Commentary
Video
Author(s):
Jon Walsh, founder, chief scientific officer, Unlearn, explains how AI and digital twin technologies are being applied to improve data transparency, ensure reproducibility, and strengthen the reliability of clinical trial outcomes.
In a recent interview with Applied Clinical Trials, Jon Walsh, founder and chief scientific officer of Unlearn, discussed how AI-designed therapies and digital twin technologies are reshaping the clinical trial landscape. While the fundamental principles of clinical testing remain consistent, Walsh explained that AI-discovered drugs often warrant deeper attention to specific biomarkers and safety signals in early development. He also highlighted how digital twins—virtual models of trial participants—can significantly improve trial efficiency, reduce control group sizes, and enhance the precision of treatment effect estimates. As regulatory agencies like the FDA and EMA begin to offer clear frameworks for integrating AI into drug development, Walsh emphasized the importance of transparency, reproducibility, and interpretability in model design and implementation.
ACT: How do you ensure transparency and reproducibility when using AI and digital twins in clinical research?
Walsh: One of the key components of the FDA’s seven-star framework is the ability to evaluate and demonstrate that a model appropriately addresses risks and is aligned with its context of use. In practice, this means that when you build the underlying machine learning models that power digital twins, and when you apply them in studies, the development process must be traceable.
You need to fully understand the data that goes into building the model, how the model was developed, and the decisions made throughout that process. Then, when generating digital twins for a trial, you must be able to demonstrate that this generation occurs in a trustworthy, pre-specified manner. For example, the data must exist ahead of unblinding and cannot be used by sponsors to unblind their own trial data. By satisfying certain criteria around the chain of custody and generation of data, you can trust the results of the analysis.
We have worked hard to build software and systems that enable this level of transparency. Another critical component is interpretability. Regulators are rightly concerned about understanding how predictions are made by AI models in drug development. Applying interpretability tools to digital twins—especially those derived from complex models—helps identify which variables are most important, what drives disease progression, and whether the outputs make sense in the overall clinical context.
Full Interview Summary: AI-designed therapies can present unique characteristics in clinical trials compared to traditionally developed treatments, often requiring closer scrutiny of biomarker signals and safety data early on. However, the fundamental process of clinical testing remains consistent. Digital twin technology helps make these trials more efficient and insightful by modeling individual trial participants under standard of care, offering a virtual comparator without needing additional enrollees.

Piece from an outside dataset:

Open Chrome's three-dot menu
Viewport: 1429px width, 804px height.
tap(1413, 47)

Digital twins work by creating a probabilistic model of how a specific patient would respond to standard treatments over time. Rather than enrolling new participants, sponsors gain deeper insights into existing ones, improving the precision of treatment effect estimates and boosting trial power. In randomized controlled trials, this added statistical confidence can reduce participant numbers or accelerate timelines. In open-label studies, digital twins can serve as virtual control arms, allowing meaningful comparisons when a real control group is not feasible.
Regulatory agencies like the FDA and EMA are providing clear guidance on the use of AI and digital twins in drug development. They emphasize defining the model’s context of use, evaluating its risks, and proving its reliability. The companies building digital twins must ensure model development is transparent, reproducible, and interpretable—tracking how models were built, and which data were used, while safeguarding against unblinding.

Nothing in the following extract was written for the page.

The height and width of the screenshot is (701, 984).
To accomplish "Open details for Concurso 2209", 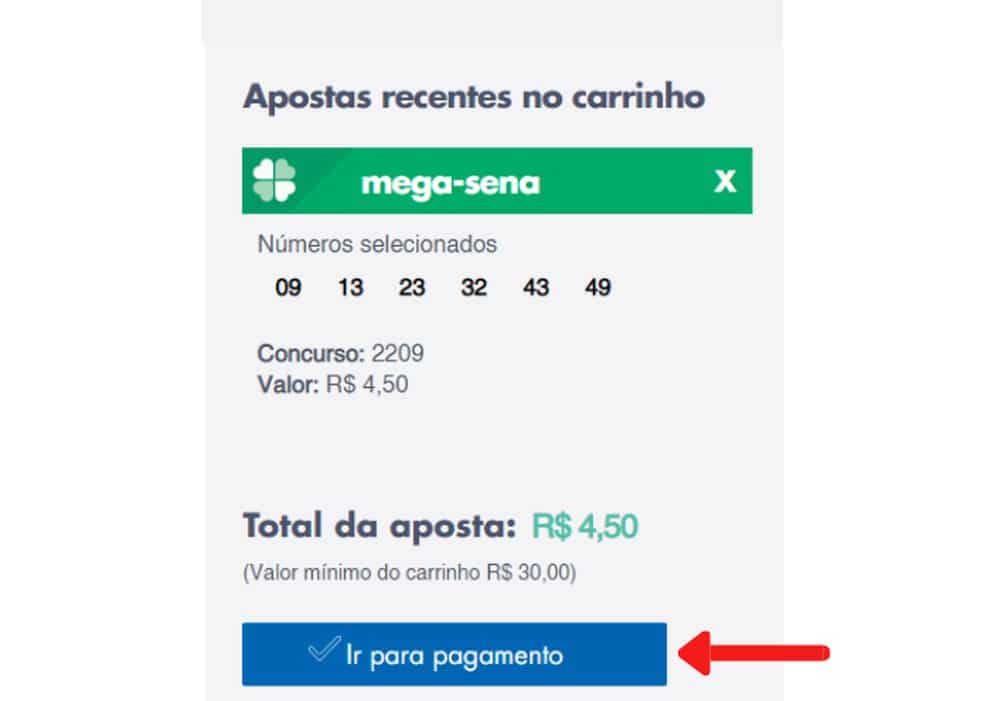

Looking ahead, digital twins are expected to become a foundational part of the clinical trial landscape, particularly in neuroscience and CNS trials. They offer the promise of more adaptive, efficient, and patient-centric designs that can accelerate drug development and reduce reliance on traditional control groups, while maintaining—or even improving—the quality and reliability of clinical evidence. As adoption grows, digital twins could reshape how sponsors design trials and regulators evaluate new therapies.